Tous les participants ont eu de l’enthousiasme à écouter les observations de bébés dans des situations variées sinon inédites (comme lors de la pandémie, où les enfants faisaient face à des visages masqués ou bien enfermés dans des écrans). Des avancées théoriques articulant dimensions cognitives et psychanalytiques (le tact-pulsion de Régine Prat) et des prouesses de soin utilisant des découvertes linguistiques et des pratiques de mises en scène (le mamanais et le psychodrame de Marie-Christine Laznik) sont passionnantes.
■ ■ ■
◆ **OBJECTIF 1**: Transposez dans un tableau Markdown les lignes des enregistrements, de la ligne contenant "Determine the [x, y]" jusqu'à la ligne contenant "Komal [389, 1065]" incluse, avec une colonne N° pour le numéro de rang et une colonne Ligne pour le contenu. Omettez les lignes vides et excluez les images du résultat.

◆ **ENREGISTREMENTS DE DONNÉES**:
■ ■ ■
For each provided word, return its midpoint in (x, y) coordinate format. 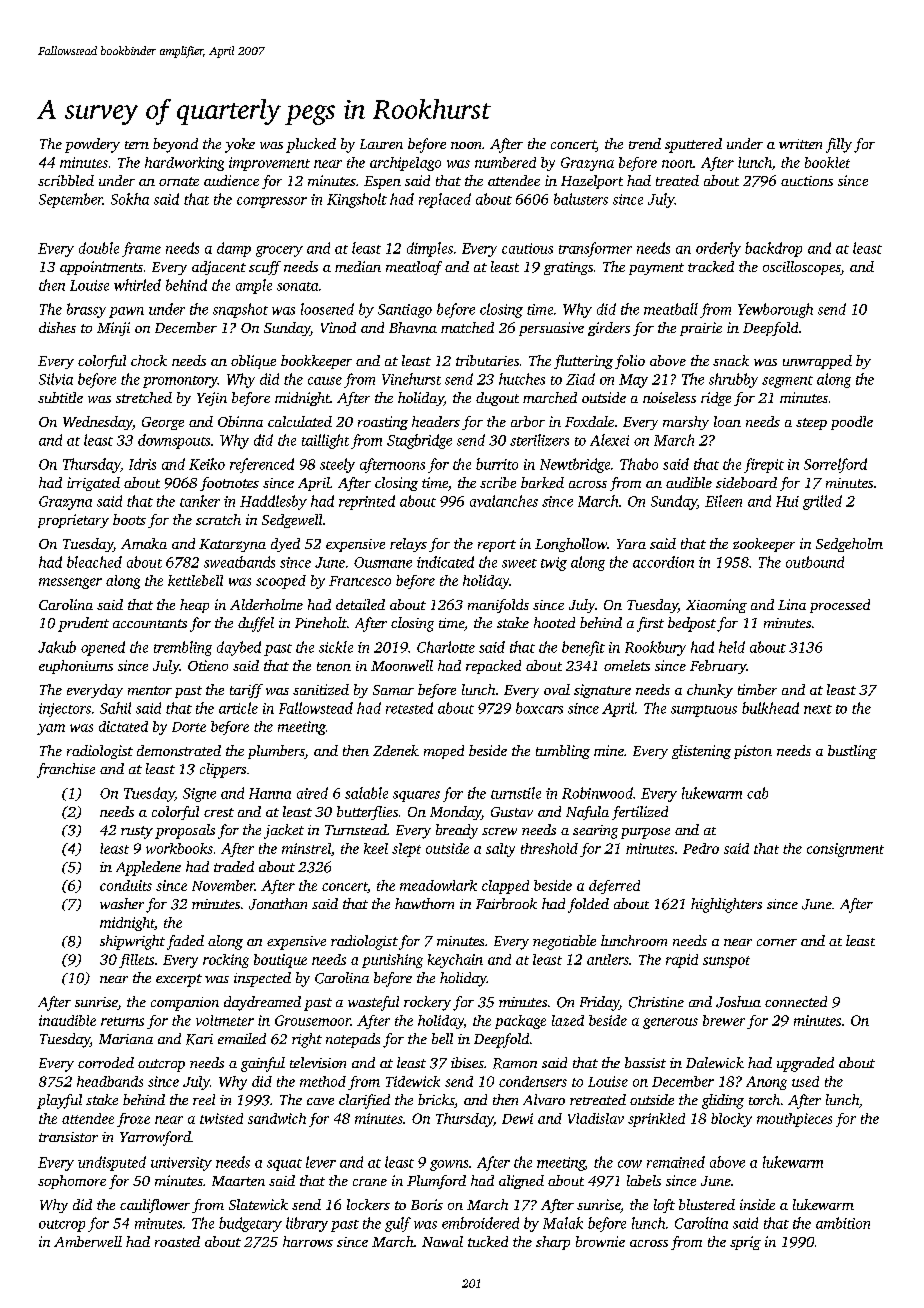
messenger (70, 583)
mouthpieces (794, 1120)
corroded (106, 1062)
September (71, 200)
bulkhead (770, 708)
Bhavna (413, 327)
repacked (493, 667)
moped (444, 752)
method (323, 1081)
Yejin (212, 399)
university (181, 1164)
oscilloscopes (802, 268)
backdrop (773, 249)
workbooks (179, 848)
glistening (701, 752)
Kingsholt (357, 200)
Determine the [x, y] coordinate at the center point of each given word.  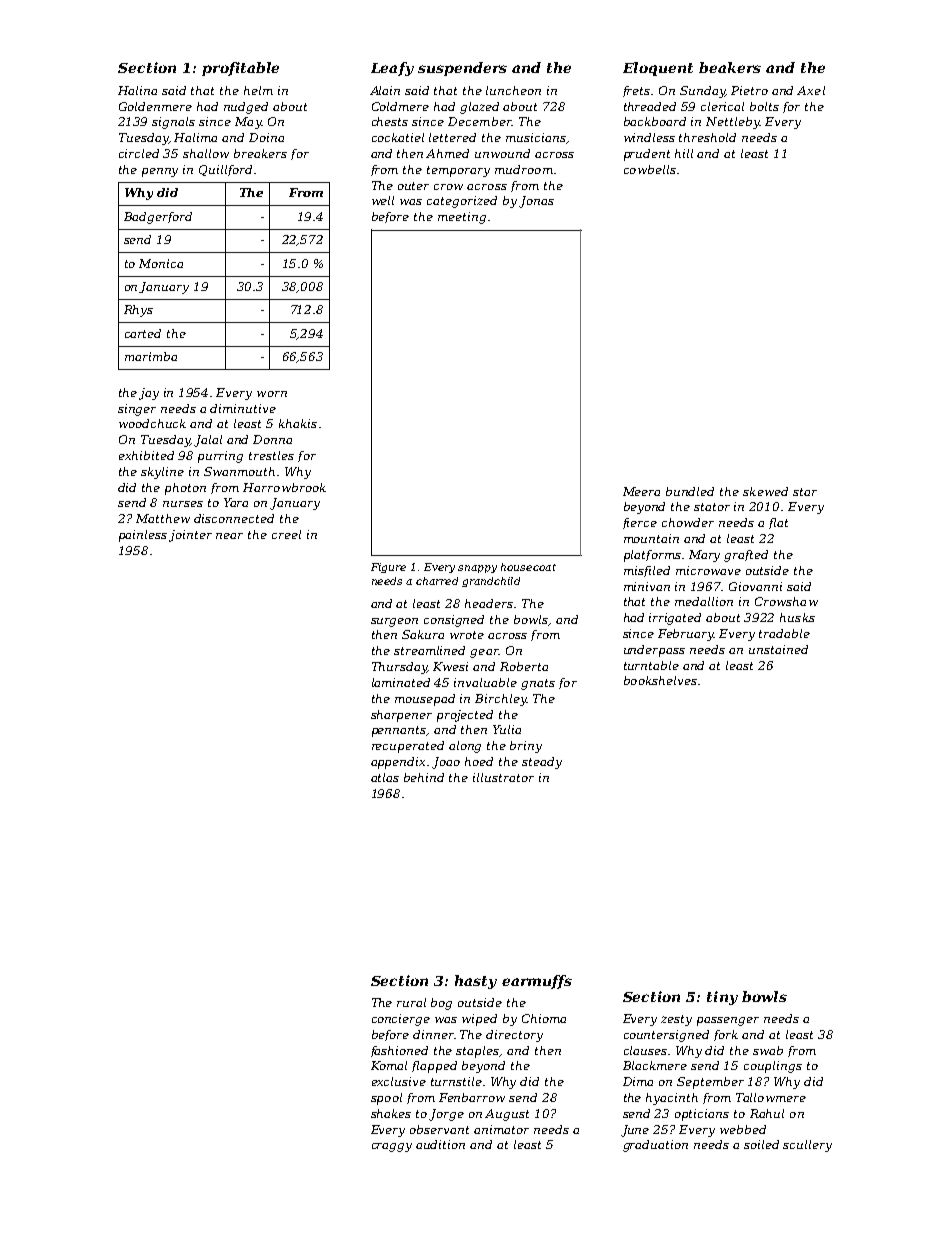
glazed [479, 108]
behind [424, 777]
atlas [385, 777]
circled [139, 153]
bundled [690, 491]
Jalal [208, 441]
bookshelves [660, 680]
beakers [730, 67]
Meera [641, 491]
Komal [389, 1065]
■ ■ ■
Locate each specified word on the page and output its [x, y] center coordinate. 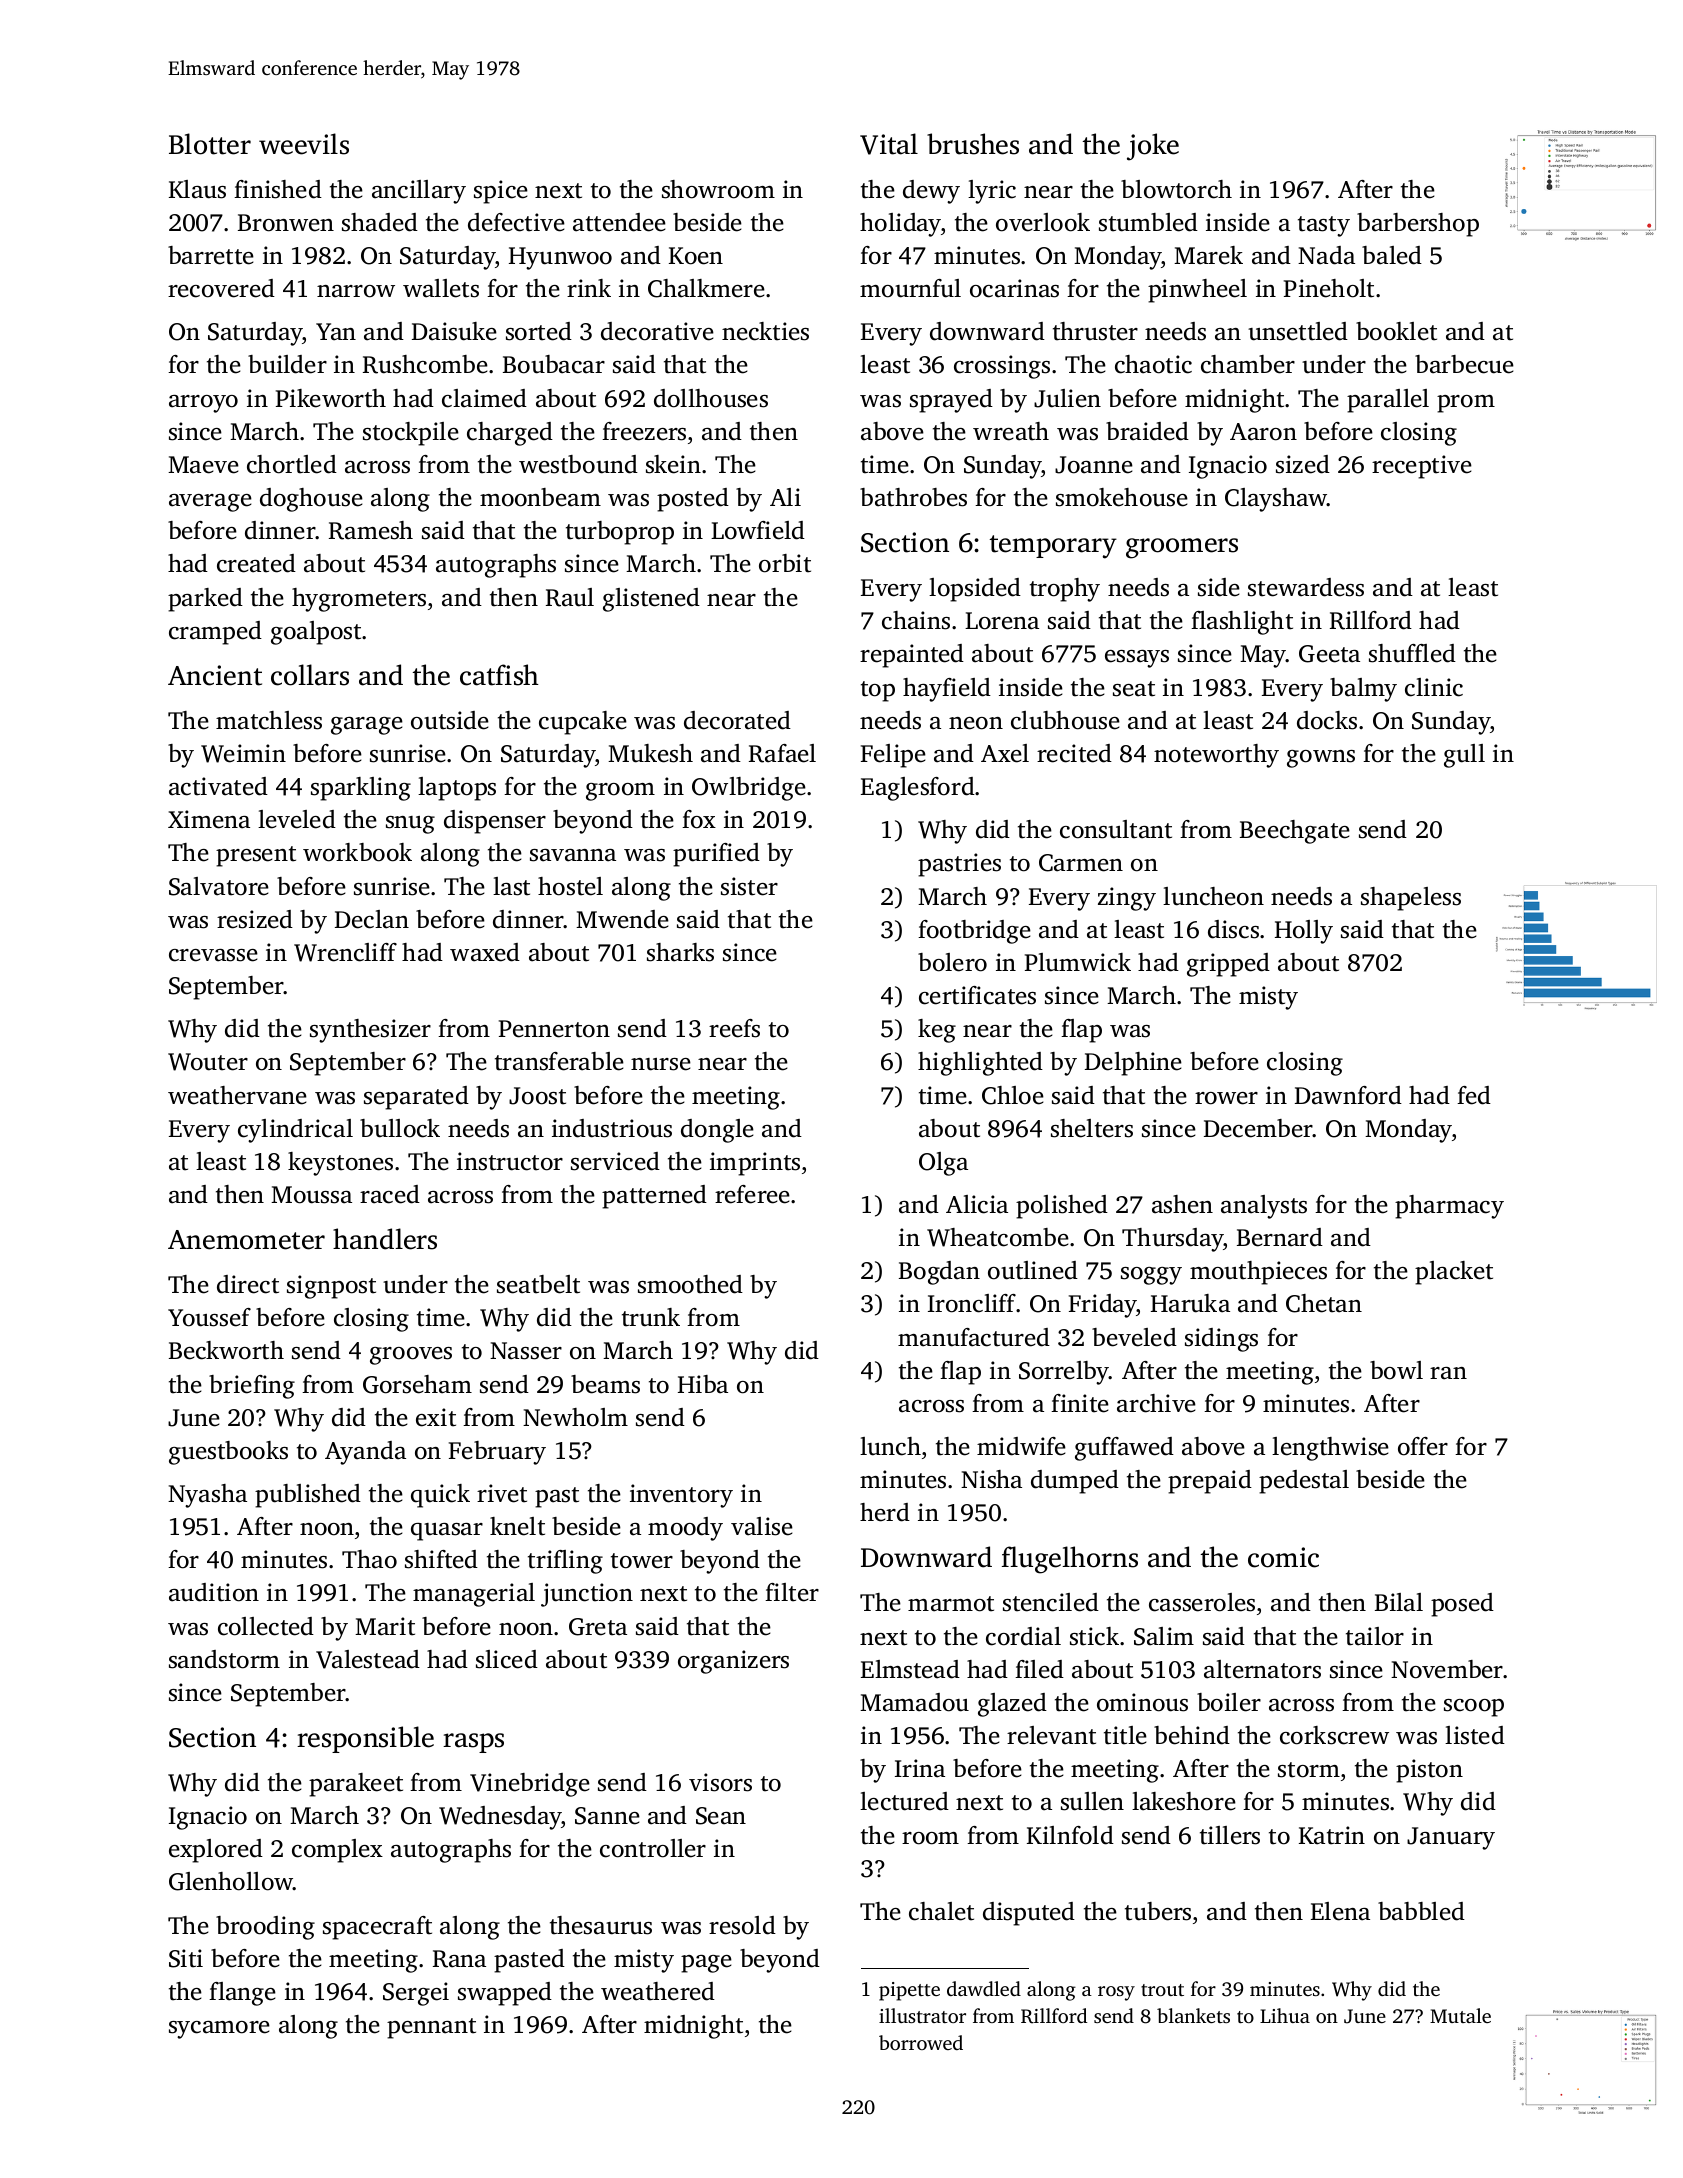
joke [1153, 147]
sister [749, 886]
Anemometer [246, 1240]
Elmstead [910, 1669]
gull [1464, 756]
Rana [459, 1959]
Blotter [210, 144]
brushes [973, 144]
■ ■ ■
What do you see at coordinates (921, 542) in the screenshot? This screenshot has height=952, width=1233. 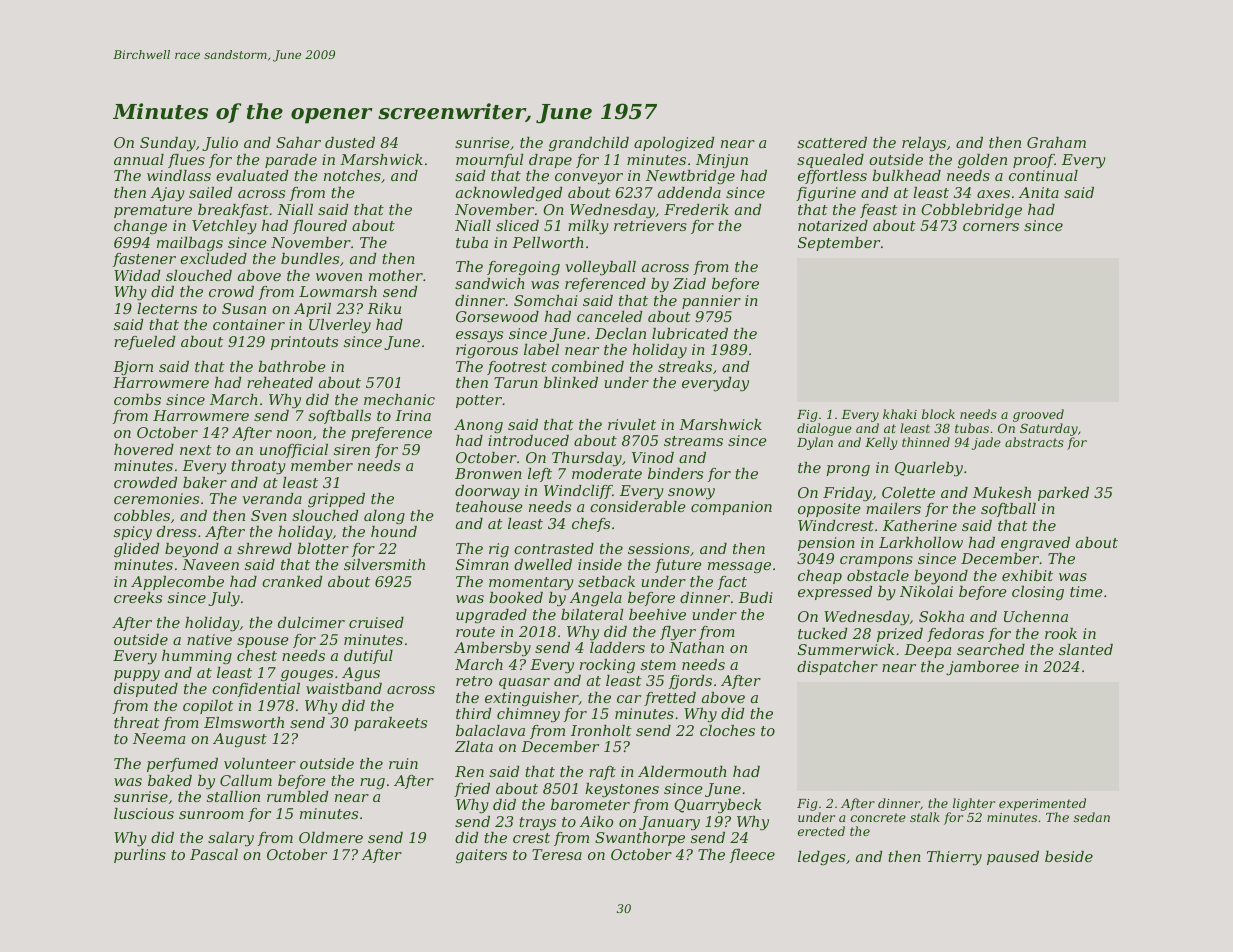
■ ■ ■
◆ **OBJECTIF 2**: Recopiez à l'identique le passage de l'extrait sur l'observation des bébés, depuis "Tous les participants" jusqu'à "Laznik) sont passionnantes." inclus.

◆ **RÉSULTAT ATTENDU 1**:
| N° | Ligne |
|---|---|
| 1 | Determine the [x, y] coordinate at the center point of each given word.   |
| 2 | glazed [479, 108] |
| 3 | behind [424, 777] |
| 4 | atlas [385, 777] |
| 5 | circled [139, 153] |
| 6 | bundled [690, 491] |
| 7 | Jalal [208, 441] |
| 8 | bookshelves [660, 680] |
| 9 | beakers [730, 67] |
| 10 | Meera [641, 491] |
| 11 | Komal [389, 1065] |

◆ **RÉSULTAT ATTENDU 2**:
Tous les participants ont eu de l’enthousiasme à écouter les observations de bébés dans des situations variées sinon inédites (comme lors de la pandémie, où les enfants faisaient face à des visages masqués ou bien enfermés dans des écrans). Des avancées théoriques articulant dimensions cognitives et psychanalytiques (le tact-pulsion de Régine Prat) et des prouesses de soin utilisant des découvertes linguistiques et des pratiques de mises en scène (le mamanais et le psychodrame de Marie-Christine Laznik) sont passionnantes.